__The problem__
Given the material below, return only the lines starting at the line with "Accept (787, 2544)" and ending at the line with "CIA Whistleblower John", exactly as they appear.

__Material supplied__
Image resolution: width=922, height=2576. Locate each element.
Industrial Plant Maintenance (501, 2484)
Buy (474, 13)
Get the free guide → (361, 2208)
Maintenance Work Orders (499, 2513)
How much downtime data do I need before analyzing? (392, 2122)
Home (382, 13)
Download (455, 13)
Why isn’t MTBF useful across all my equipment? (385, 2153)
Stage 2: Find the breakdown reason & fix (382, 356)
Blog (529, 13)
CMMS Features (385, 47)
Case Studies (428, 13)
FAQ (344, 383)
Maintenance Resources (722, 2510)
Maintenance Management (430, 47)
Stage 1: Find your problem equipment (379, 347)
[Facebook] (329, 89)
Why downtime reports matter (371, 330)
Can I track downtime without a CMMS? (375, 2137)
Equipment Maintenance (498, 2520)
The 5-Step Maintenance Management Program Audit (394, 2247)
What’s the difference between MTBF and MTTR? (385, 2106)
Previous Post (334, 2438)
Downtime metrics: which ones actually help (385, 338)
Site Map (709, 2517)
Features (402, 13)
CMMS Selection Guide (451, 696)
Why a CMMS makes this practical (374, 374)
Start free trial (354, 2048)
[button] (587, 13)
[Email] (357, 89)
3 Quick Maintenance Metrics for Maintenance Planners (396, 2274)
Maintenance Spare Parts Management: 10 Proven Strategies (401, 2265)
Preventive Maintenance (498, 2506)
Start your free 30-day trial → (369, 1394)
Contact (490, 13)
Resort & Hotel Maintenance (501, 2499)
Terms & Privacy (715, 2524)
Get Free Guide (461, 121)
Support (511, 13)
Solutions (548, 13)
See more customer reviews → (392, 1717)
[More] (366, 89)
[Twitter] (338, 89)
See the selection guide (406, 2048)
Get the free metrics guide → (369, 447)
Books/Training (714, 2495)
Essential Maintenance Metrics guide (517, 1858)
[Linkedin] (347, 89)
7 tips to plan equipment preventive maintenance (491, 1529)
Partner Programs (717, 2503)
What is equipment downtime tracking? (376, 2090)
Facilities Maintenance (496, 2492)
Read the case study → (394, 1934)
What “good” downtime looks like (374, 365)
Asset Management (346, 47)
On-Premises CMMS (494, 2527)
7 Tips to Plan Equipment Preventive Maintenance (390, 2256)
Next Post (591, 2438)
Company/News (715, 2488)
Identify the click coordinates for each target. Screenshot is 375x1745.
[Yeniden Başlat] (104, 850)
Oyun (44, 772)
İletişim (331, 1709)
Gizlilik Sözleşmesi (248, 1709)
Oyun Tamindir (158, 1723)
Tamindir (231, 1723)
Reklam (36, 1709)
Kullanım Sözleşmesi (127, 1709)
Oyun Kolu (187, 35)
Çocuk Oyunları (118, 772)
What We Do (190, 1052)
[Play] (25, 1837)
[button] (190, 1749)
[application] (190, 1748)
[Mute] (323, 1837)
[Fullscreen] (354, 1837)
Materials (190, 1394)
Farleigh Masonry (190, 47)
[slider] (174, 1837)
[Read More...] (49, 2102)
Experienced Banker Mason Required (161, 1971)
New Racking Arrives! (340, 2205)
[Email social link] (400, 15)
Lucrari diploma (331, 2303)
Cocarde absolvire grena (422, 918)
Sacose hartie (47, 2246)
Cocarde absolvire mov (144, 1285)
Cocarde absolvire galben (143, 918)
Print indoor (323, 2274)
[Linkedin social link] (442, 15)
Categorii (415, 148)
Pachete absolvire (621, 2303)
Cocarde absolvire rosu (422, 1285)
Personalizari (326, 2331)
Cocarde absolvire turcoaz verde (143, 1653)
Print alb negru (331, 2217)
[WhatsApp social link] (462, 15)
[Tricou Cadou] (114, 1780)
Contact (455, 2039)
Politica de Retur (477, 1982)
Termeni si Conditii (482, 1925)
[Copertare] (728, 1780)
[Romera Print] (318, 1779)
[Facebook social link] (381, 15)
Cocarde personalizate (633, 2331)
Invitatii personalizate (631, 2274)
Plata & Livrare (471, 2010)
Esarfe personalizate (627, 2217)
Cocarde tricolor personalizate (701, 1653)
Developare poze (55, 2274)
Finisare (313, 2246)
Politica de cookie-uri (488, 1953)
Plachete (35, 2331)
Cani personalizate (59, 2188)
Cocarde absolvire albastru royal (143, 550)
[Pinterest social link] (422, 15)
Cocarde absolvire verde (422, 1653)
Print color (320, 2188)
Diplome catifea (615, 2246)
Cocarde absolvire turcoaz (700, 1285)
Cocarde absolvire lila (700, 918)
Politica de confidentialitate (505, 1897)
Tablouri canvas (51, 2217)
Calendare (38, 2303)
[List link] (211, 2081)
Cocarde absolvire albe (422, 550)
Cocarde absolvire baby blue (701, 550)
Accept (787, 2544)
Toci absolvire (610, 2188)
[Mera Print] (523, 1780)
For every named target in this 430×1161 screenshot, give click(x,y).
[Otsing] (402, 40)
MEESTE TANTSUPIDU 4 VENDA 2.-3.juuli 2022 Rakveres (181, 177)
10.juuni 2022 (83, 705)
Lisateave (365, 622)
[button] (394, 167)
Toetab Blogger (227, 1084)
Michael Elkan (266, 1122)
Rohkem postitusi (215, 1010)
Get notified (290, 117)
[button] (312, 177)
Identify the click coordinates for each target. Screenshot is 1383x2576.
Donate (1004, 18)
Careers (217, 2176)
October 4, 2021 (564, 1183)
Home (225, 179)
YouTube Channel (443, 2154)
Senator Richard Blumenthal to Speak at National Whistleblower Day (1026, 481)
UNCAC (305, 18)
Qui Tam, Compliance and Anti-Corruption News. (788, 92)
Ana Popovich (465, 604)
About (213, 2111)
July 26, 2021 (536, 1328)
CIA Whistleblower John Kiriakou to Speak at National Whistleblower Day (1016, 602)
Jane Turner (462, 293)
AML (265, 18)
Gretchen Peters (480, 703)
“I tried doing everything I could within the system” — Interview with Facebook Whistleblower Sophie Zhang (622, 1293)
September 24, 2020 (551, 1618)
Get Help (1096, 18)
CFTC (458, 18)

__Answer space__
Accept (787, 2544)
Toci absolvire (610, 2188)
[Mera Print] (523, 1780)
For every named target in this 430×1161 screenshot, give click(x,y).
[Otsing] (402, 40)
MEESTE TANTSUPIDU 4 VENDA 2.-3.juuli 2022 Rakveres (181, 177)
10.juuni 2022 (83, 705)
Lisateave (365, 622)
[button] (394, 167)
Toetab Blogger (227, 1084)
Michael Elkan (266, 1122)
Rohkem postitusi (215, 1010)
Get notified (290, 117)
[button] (312, 177)
Identify the click coordinates for each target. Screenshot is 1383x2576.
Donate (1004, 18)
Careers (217, 2176)
October 4, 2021 (564, 1183)
Home (225, 179)
YouTube Channel (443, 2154)
Senator Richard Blumenthal to Speak at National Whistleblower Day (1026, 481)
UNCAC (305, 18)
Qui Tam, Compliance and Anti-Corruption News. (788, 92)
Ana Popovich (465, 604)
About (213, 2111)
July 26, 2021 (536, 1328)
CIA Whistleblower John Kiriakou to Speak at National Whistleblower Day (1016, 602)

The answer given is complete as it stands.